The article points out that Tuomioja is a “junior member in Finland’s ruling coalition and his views do not reflect the position of the whole government“. However, I point out that should the proposal be put to a voter referndum, it would fail.
Politicians, acing in their own best interests are likely to ratify the treaty.
4th Treaty Draft Underway, Numerous Questions Remain
Please consider Handful of questions remain on EU fiscal treaty
A fourth draft of the slim document – meant to copperfasten budgetary prudence in the EU – is to be circulated on Thursday (19 January), but most of the outstanding issues have been left for finance ministers to sort out in the hope the pact will be ready in time for an end-of-the-month EU summit.
One open question is determining the link between the permanent bail-out fund (the ESM) and the new intergovernmental pact. Germany – the main driver behind the treaty – is keen to have the intergovernmental agreement say only countries that have ratified it will be permitted to make use of the fund.
But according to an account on Monday evening (16 January) by Italian Socialist MEP Roberto Gualtieri – one of the European Parliament’s observers at the negotiating table – other countries fear this would once again create uncertainty in the markets.
Also open is how many euro countries need to ratify the treaty before it enters into force. The number has yo-yoed from the initial suggestion of nine, then to 15 and then back to 12. Germany wants a high number so that all struggling eurozone countries get on board.
On top of this, there is disagreement about wording in an article on economic policy co-ordination (Article 9). Opposing camps differ on whether to make mention of growth-enhancing measures and if so, on the nature of the reference.
Member states are also at odds on future eurozone summitry. An eternal question in EU politics, it concerns who has a right to be in the inner circle. Wording on the role of the European Parliament, the president of the European Commission and non-euro states still needs to be finalised.
“It’s a very important point which has been left open,” Gualtieri noted at an EU parliament hearing on Monday.
MEPs will be looking for the fourth draft to mention eurobonds in the introduction to the document – EU deputies are keen on the idea of mutualising eurozone debt, but it is fiercely opposed by Germany.
“There is a proposal by the commission – if it is accepted – of making reference in the recital of a path toward stability bonds. This would be at least an improvement in respect of a text that [is] only concentrated on fiscal stability without anything on growth and solidarity,” Gualtieri added.
Excuse me for pointing out the obvious but that is one hell of a lot of issues to be decided at the last minute. One has to laugh if not loudly mock the idea that Eurobonds under a new name of “stability bonds” are going anywhere given Germany’s stance.
As for the number of nations it takes to ratify the treaty, pray tell why isn’t the number 17, the exact number of nations in the Eurozone. Can someone point out a ratified agreement that “majority rule” dictates such matters? If not, then why does not every nation have to agree to such a change?
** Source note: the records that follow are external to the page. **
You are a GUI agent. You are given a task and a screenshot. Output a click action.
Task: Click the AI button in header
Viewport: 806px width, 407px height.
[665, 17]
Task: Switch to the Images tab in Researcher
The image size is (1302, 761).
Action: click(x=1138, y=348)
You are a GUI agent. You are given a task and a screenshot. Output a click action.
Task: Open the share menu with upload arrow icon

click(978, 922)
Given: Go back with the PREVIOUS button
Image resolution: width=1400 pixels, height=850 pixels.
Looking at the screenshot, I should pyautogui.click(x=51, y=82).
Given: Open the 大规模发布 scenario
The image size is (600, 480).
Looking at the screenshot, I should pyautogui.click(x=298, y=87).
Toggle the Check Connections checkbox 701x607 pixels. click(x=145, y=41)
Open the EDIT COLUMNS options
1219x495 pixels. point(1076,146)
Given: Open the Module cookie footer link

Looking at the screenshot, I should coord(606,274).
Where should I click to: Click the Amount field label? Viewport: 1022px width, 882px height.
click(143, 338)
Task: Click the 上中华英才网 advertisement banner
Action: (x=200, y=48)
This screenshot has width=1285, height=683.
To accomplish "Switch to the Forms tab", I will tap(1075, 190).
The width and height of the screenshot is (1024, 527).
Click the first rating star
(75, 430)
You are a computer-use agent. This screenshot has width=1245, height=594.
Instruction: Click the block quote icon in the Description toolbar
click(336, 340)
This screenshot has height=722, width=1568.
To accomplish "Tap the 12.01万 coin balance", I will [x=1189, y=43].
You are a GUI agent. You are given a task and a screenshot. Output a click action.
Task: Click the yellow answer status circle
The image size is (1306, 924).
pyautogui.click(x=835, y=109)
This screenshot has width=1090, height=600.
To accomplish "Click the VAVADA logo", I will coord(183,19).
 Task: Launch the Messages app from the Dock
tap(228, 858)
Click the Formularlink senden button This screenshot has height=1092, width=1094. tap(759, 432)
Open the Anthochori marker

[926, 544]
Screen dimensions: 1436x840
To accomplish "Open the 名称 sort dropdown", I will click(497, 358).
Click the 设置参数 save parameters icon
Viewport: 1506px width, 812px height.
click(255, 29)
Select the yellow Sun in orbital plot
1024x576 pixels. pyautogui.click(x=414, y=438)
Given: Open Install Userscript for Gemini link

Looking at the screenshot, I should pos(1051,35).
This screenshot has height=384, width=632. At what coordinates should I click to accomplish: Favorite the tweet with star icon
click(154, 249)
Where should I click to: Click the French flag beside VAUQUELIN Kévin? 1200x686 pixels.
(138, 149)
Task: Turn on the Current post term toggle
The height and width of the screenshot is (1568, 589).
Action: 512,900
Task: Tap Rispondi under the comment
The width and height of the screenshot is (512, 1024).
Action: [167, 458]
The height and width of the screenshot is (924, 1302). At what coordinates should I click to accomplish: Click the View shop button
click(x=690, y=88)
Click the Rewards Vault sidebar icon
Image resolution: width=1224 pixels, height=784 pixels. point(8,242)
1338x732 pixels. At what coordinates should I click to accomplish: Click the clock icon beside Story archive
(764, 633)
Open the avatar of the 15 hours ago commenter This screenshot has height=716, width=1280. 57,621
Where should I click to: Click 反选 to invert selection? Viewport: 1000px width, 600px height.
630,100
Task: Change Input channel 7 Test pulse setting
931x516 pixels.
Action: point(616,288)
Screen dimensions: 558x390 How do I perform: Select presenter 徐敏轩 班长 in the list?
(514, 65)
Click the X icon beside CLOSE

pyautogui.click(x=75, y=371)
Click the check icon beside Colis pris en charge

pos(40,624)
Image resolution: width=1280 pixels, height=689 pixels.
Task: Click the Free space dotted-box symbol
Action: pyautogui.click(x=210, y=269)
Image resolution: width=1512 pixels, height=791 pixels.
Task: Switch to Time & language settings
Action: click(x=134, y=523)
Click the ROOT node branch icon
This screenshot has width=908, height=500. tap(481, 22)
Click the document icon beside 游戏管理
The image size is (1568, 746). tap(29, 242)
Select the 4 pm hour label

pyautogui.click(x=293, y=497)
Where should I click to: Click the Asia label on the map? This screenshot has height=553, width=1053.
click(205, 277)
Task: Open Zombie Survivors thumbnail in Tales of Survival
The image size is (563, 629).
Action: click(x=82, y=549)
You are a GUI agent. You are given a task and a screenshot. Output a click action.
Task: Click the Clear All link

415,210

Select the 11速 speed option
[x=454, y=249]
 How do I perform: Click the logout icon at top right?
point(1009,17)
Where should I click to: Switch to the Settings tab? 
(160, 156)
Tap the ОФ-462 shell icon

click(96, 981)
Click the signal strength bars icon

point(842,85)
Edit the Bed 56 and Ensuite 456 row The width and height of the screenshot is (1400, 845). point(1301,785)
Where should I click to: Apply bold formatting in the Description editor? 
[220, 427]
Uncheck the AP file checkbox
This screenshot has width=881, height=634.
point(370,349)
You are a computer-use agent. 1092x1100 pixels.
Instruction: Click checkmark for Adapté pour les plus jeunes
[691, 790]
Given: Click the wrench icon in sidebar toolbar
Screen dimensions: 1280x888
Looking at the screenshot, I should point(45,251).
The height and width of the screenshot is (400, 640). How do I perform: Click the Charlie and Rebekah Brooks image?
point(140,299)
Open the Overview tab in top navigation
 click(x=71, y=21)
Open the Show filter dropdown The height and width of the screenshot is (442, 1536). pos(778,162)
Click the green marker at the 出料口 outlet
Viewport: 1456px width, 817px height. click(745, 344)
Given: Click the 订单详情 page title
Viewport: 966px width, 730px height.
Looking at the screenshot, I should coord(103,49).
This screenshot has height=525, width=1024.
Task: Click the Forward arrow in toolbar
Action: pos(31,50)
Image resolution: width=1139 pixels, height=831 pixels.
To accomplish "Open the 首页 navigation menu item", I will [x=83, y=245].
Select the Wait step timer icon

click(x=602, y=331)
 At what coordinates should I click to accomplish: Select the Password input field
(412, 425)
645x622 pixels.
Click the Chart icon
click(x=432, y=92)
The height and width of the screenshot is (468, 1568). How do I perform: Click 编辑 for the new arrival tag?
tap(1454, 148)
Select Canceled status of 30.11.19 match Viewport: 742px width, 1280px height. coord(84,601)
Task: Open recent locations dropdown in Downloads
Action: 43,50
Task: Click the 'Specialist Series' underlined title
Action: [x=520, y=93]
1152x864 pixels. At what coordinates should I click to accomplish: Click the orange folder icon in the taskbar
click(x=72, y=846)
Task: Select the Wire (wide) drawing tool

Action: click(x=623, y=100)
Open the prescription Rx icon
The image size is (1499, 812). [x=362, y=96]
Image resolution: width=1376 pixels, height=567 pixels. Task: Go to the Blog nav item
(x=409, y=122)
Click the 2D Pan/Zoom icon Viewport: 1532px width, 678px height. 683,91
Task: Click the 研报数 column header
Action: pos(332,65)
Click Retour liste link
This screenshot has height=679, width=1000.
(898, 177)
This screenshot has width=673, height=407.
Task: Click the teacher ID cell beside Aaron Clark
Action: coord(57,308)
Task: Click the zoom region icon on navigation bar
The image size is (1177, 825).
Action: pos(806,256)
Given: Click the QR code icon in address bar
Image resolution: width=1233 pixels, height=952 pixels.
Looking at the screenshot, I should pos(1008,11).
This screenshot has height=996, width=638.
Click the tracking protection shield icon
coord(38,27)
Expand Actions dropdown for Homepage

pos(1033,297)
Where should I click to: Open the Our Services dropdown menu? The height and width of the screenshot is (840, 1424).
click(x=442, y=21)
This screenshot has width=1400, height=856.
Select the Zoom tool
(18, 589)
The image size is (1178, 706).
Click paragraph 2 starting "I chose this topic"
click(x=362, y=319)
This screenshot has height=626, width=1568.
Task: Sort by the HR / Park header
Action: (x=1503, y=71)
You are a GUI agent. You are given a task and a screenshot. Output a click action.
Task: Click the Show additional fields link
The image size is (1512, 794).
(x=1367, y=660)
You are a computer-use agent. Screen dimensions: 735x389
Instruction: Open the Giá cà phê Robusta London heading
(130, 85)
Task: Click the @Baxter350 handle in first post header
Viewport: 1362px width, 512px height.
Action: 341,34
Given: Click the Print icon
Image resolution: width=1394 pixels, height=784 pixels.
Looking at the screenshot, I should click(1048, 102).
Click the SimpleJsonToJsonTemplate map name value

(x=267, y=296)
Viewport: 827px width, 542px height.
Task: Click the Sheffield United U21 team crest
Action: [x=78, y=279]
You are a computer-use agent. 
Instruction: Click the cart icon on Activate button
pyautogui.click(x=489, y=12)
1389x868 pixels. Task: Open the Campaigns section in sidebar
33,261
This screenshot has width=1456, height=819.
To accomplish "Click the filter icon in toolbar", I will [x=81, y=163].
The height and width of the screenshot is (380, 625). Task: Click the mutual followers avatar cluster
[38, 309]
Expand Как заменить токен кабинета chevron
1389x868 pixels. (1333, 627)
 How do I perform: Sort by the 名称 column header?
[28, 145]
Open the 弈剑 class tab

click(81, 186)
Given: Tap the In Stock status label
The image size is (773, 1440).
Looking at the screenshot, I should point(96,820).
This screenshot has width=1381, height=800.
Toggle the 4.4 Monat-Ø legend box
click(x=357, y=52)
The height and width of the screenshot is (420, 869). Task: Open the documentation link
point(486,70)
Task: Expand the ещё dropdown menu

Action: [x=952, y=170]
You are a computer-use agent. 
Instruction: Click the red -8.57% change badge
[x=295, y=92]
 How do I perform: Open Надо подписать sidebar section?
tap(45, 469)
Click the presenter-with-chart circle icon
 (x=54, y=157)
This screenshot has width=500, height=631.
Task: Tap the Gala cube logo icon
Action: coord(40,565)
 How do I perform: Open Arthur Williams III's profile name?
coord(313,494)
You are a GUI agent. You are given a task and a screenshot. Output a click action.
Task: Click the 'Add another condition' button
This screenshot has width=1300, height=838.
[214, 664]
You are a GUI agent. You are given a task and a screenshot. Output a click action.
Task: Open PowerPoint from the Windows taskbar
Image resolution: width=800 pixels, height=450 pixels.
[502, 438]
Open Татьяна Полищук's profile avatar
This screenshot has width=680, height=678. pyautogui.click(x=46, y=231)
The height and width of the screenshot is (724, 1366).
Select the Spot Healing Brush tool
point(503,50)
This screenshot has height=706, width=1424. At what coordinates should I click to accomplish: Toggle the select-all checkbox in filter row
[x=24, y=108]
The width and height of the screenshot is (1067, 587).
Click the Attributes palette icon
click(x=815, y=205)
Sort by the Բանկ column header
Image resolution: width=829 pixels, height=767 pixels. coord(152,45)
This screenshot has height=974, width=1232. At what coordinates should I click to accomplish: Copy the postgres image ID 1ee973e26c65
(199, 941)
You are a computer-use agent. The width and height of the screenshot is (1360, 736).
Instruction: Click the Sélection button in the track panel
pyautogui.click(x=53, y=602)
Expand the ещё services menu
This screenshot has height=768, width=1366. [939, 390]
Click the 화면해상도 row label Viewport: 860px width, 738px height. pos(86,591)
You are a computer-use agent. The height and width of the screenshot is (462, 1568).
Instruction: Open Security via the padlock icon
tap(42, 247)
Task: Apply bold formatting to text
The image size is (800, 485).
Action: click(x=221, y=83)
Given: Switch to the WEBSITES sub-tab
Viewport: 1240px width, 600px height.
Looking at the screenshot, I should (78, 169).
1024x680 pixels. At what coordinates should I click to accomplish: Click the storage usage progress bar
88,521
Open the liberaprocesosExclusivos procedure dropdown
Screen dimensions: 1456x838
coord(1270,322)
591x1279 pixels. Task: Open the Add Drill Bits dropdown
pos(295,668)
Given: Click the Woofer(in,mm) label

Would such a treaty change pass in a German referendum? I think not because it would open the door for majority rule eurobonds.
By the way, the above discussion explains why Merkel wants a high number as opposed to a simple majority. Even still, there is no guarantee every other country would not someday vote against Germany, just as 26 nations voted against the UK in a recent proposed change to the EU treaty.
Merkel is bright enough to understand this. However, like all politicians she does not really care about governance. She is more concerned about her legacy. She does not want the Eurozone to collapse under her watch.
Understand that and you can easily understand the horrendous compromises with French President Nicolas Sarkozy that she has made, as well as her pathetic agreement to a proposal that risk’s selling Germany down the river later via a majority rule construct.